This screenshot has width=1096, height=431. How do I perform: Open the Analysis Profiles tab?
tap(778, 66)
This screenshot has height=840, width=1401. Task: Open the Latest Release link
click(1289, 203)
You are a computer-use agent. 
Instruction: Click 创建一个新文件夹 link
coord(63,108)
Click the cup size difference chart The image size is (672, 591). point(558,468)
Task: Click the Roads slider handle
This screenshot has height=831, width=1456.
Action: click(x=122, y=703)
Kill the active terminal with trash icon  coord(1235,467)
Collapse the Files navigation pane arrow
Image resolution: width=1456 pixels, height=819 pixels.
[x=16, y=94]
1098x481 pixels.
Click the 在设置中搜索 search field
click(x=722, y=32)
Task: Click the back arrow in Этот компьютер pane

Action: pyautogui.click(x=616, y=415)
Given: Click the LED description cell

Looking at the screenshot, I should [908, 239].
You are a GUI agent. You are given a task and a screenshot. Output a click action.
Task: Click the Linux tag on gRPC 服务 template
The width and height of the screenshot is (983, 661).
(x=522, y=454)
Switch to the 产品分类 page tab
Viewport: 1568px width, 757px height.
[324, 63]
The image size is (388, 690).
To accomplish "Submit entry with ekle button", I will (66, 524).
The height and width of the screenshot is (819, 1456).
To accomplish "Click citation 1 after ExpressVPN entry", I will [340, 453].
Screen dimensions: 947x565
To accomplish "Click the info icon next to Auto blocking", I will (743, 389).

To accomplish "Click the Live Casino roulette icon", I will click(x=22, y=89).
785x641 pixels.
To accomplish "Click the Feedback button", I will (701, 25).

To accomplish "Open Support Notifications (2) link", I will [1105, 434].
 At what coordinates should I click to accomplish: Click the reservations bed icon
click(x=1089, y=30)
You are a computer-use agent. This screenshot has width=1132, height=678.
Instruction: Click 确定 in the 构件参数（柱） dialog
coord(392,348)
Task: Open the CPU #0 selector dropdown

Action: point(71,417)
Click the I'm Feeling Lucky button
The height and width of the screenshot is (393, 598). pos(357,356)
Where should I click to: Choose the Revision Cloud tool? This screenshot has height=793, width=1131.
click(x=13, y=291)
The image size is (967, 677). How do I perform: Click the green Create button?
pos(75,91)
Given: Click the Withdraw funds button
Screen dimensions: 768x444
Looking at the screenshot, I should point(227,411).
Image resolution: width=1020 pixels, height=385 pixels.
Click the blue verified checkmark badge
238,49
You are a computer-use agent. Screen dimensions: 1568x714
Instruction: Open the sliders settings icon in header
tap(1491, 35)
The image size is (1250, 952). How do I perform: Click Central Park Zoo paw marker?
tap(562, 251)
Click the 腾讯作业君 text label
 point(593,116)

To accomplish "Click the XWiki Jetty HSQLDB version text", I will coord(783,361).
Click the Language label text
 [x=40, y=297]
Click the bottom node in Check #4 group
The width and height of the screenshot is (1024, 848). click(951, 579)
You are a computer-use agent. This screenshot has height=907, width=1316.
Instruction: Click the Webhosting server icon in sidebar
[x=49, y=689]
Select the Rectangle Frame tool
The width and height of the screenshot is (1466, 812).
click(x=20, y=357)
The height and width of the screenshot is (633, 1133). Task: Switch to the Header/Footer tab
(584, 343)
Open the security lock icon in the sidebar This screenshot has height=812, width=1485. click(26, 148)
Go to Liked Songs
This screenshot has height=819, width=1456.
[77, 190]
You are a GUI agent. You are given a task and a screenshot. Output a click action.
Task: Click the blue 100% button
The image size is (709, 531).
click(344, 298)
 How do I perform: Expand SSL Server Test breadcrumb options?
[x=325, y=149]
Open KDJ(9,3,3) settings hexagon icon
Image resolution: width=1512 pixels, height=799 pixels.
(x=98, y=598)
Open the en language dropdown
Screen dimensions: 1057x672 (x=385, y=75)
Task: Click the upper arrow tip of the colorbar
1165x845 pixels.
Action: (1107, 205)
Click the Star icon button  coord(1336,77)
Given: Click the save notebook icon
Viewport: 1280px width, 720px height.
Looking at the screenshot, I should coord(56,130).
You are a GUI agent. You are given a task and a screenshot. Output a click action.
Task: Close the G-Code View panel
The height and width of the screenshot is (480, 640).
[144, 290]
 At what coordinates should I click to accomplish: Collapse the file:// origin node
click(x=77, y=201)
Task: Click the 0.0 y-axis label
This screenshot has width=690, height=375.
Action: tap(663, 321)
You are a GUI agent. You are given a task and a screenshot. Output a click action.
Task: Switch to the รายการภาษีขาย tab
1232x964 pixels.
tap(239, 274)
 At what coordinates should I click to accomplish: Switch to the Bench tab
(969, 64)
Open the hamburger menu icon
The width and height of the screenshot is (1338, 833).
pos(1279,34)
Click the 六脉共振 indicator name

What to do: Can you write out the stretch of the records from their start through the line containing "Action: pyautogui.click(x=616, y=415)", both ends included, with every line reproduced word for word?

Answer:
This screenshot has width=1096, height=431. How do I perform: Open the Analysis Profiles tab?
tap(778, 66)
This screenshot has height=840, width=1401. Task: Open the Latest Release link
click(1289, 203)
You are a computer-use agent. 
Instruction: Click 创建一个新文件夹 link
coord(63,108)
Click the cup size difference chart The image size is (672, 591). point(558,468)
Task: Click the Roads slider handle
This screenshot has height=831, width=1456.
Action: click(x=122, y=703)
Kill the active terminal with trash icon  coord(1235,467)
Collapse the Files navigation pane arrow
Image resolution: width=1456 pixels, height=819 pixels.
[x=16, y=94]
1098x481 pixels.
Click the 在设置中搜索 search field
click(x=722, y=32)
Task: Click the back arrow in Этот компьютер pane

Action: pyautogui.click(x=616, y=415)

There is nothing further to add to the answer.